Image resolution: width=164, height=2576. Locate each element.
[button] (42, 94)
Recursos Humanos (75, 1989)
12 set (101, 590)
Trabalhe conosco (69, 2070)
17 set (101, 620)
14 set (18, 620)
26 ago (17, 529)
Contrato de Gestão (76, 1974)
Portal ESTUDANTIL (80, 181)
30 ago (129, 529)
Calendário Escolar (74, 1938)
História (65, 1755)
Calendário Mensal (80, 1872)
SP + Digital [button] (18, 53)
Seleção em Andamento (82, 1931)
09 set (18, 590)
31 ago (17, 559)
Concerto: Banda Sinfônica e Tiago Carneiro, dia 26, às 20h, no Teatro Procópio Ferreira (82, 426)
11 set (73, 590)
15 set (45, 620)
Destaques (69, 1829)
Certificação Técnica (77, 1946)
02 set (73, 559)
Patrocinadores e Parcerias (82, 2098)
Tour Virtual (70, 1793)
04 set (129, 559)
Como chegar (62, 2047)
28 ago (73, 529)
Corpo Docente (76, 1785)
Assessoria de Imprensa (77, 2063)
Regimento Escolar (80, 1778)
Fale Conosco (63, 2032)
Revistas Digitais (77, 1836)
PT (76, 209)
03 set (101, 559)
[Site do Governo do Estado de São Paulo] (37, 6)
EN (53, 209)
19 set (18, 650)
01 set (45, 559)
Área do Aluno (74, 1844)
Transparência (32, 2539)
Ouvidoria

## Assigned task
Every line of the records above where the string "Escolar" is found should be copied.

## Output
Calendário Escolar (74, 1938)
Regimento Escolar (80, 1778)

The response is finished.